Broitman-Maduro Gina, Maduro Morris F
Department of Biology, University of California at Riverside, Riverside, California, USA.
Methods Cell Biol. 2011;106:253-70. doi: 10.1016/B978-0-12-544172-8.00009-8.
Detection of transcripts in situ is a rapid means by which gene expression can be characterized in many systems. In the nematode, Caenorhabditis elegans, the ease with which transgenics can be made and the general reliability of reporter fusion expression patterns, have made this technique comparatively less popular than in other systems. There are, however, still applications in which in situ hybridization is desired, such as for maternally expressed genes, or in related species without established transgene methods. The most frequently used method of in situ hybridization uses DNA probes and formaldehyde fixation. A newer approach that permits single-transcript detection has been reported and will not be described here (Raj and Tyagi, 2010). Rather, we describe an alternative protocol that uses RNA probes with a different fixative. This approach has been applied to C. elegans and related nematodes, providing reliable, sensitive detection of endogenous transcripts.

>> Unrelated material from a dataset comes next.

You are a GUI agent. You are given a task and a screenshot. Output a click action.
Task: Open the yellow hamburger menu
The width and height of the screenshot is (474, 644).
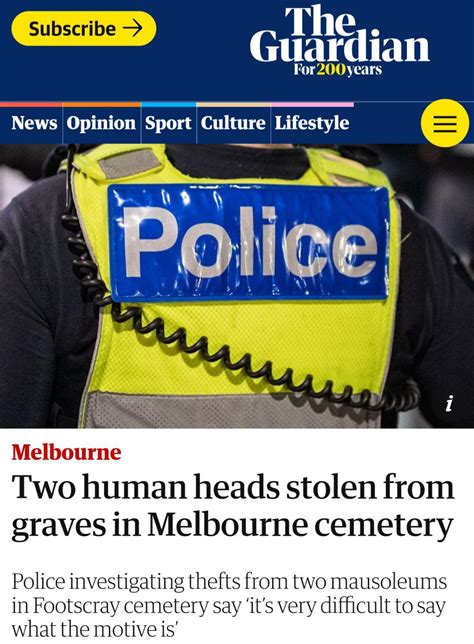pos(445,123)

原位检测转录本是一种快速的方法,通过它可以在许多系统中对基因表达进行表征。在秀丽隐杆线虫中,制作转基因的简便性以及报告基因融合表达模式的总体可靠性,使得这项技术相比其他系统而言不太受欢迎。然而,仍然存在一些需要原位杂交的应用,例如对于母源表达的基因,或者在没有成熟转基因方法的相关物种中。最常用的原位杂交方法使用DNA探针和甲醛固定。已经报道了一种允许单转录本检测的新方法,这里将不做描述(Raj和Tyagi,2010)。相反,我们描述一种使用RNA探针和不同固定剂的替代方案。这种方法已应用于秀丽隐杆线虫和相关线虫,能够对内源转录本进行可靠、灵敏的检测。